• [What to produce]: Look below for the line with "The height and"; begin the copy there and stop after the line with "826x420 pixels.", keeping the text exact and the pictures out.

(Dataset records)
--------------------------------
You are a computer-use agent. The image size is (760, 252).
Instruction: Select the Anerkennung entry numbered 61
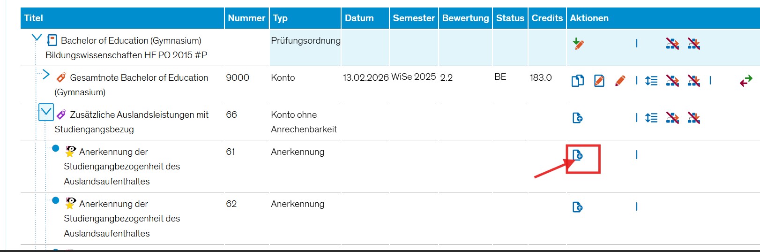pos(122,166)
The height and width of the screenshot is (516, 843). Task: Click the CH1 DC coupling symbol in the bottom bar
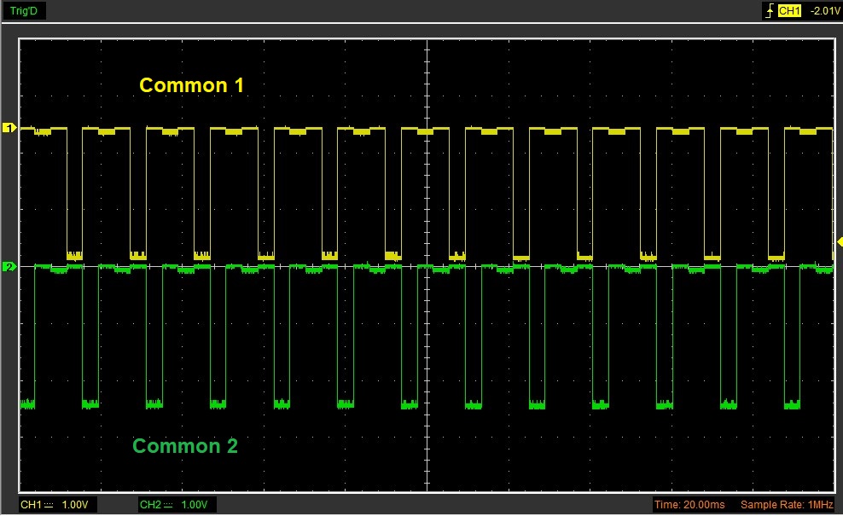coord(49,505)
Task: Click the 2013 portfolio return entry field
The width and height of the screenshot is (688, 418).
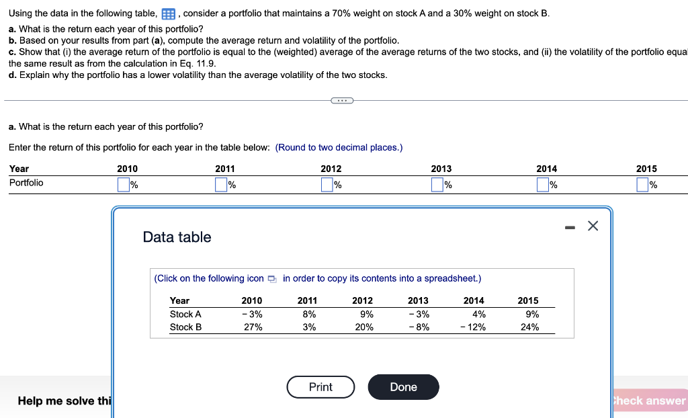Action: [x=437, y=183]
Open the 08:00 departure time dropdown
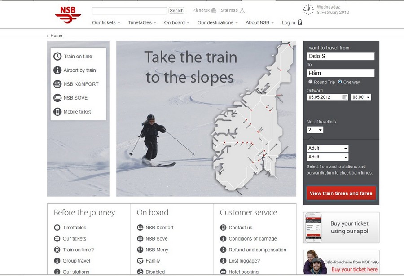404x276 pixels. (x=361, y=97)
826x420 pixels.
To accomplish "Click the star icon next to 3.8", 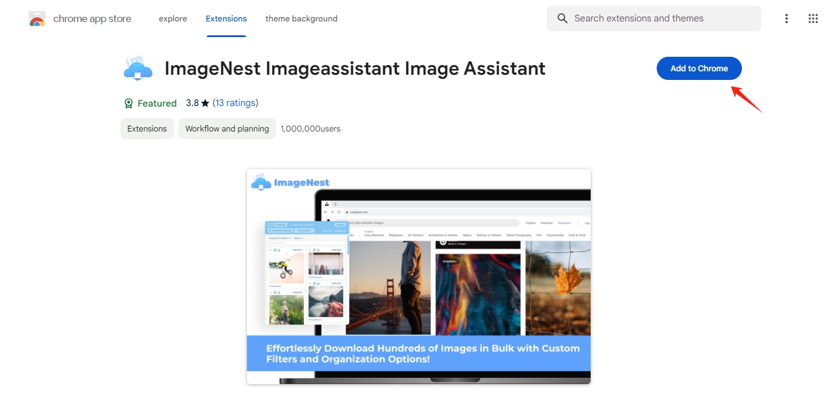I will (x=205, y=104).
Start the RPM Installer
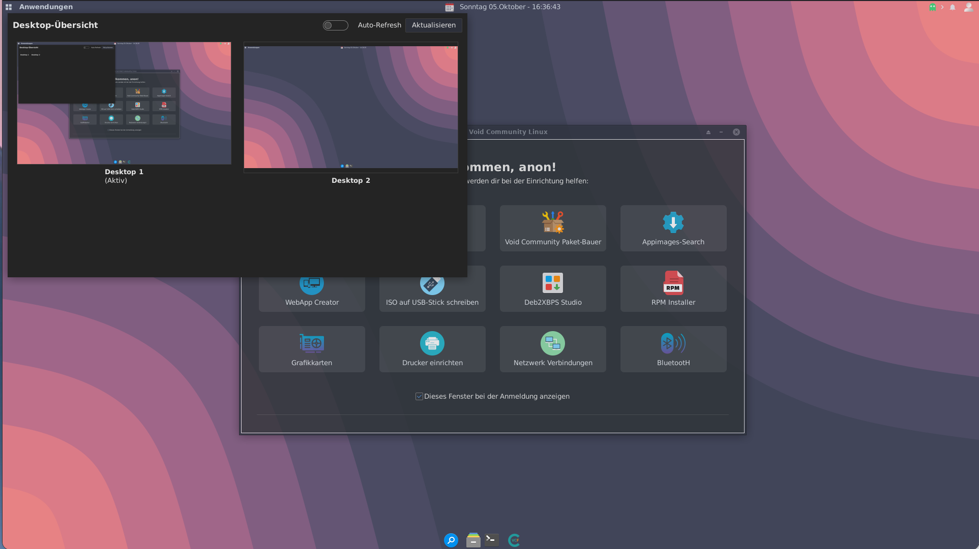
--------------------------------
• [Response for this exercise]:
The height and width of the screenshot is (516, 843). Task: Click the CH1 DC coupling symbol in the bottom bar
coord(49,505)
Task: Click the 2013 portfolio return entry field
The width and height of the screenshot is (688, 418).
Action: [x=437, y=183]
Open the 08:00 departure time dropdown
404x276 pixels. (x=361, y=97)
826x420 pixels.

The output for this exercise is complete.